This Thing Called ‘Citizenship’

On Friday, HRH and I had the chance to participate in something most people do not.  We were spectators as Princess took her Oath of Alliegance and became an ‘official’ American citizen. 

She and about 95 other people.

And why did she have to do this?  I have been asking myself the same question.

When we adopted Prince, the need for naturalization was a given.  His adoption agency told us we would have to do it.  And we did.  I wanted to wait until he was a little older – when it would actually mean something to him.  And then a story made its way through the adoption web boards about a teenager whose adoptive parents ‘forgot’ and after a bit of teenage rebellion, he was in danger of being deported.  Deported back to a country he hadn’t seen since he was an infant and to a language that he had never really learned.  It was recommended that adoptive parents do the citizenship process as soon as possible.  So we did.

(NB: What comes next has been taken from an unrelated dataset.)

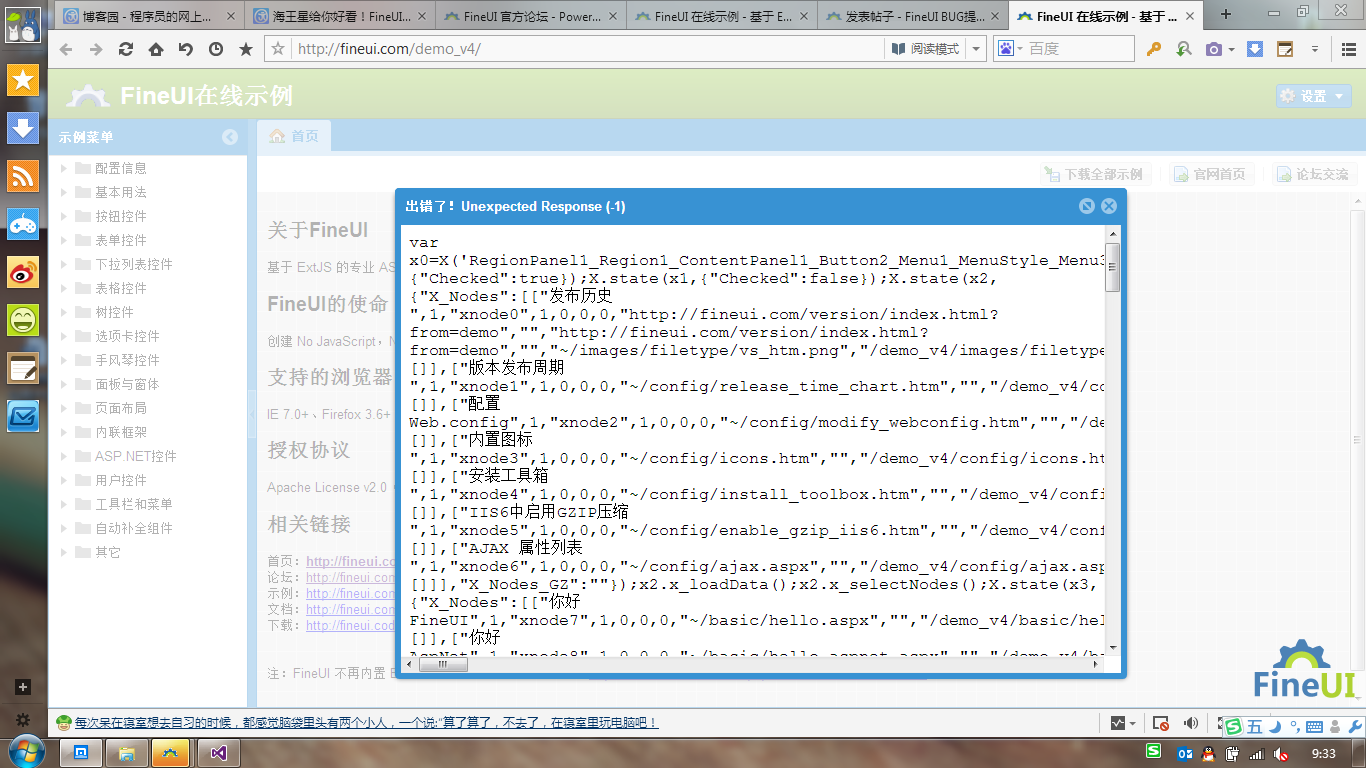
Task: Click the game controller sidebar icon
Action: 23,224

Prince was almost three and at that time, naturalization of adoptees was done at an INS office about three hours drive from where we lived.  We waited for our appointment, took a couple of days off work, packed up the camper – along with Non and Pop – and made a long weekend of the occasion.  We did everything that an almost three year old loved best in the fall….played in leaves, let him go for endless rides on the little train in the camp ground, cooked hot dogs and marshmallows over a fire and watched boats on the stretch of river connecting two Great Lakes.  It was a wonderful weekend that began with a visit to the INS office where I took his Oath of Alliegance and I signed the necessary paperwork for his citizenship certificate.  He was decked out in a sweater my Mom had made for the occasion and was busy thoroughly charming every person that we encountered….and I have the pictures to prove it.

When we adopted the Princess, I expected to have to repeat the process.  Then the Child Citizenship Act was passed in 2000 and went into effect on February 27, 2001.  This essentially gave American citizenship to any child adopted overseas by American parents as soon as they stepped on American soil and was retroactive back to …..forever.  This meant that Princess was an  official American citizen as of October 12, 2000 when we arrived at JFK in New York on our way home from Moscow.

And who – on the face of God’s green earth could resist this?  Are YOU going to tell her that she isn’t an American?  And no one ever did…until the passport issue arose.

Because the kiddos might be playing tournaments on the Canadian side of our border, and Homeland Security decreed that crossing the bridge or tunnel now required a passport, we investigated filing for them.  Prince was fine.  We had his Citizenship certificate.  And apparently her adoption paperwork would not be enough to apply for a passport.  We needed her Citizenship certificate.  Getting one meant we needed to file an N-600 form and include all of the same paperwork we had collected for his and a check that was significantly higher.  (The N-600 fees are set to increase to $600 at the end of November…and don’t get me started in that issue. International adoptions are already an expensive undertaking but even more money for another piece of paper?)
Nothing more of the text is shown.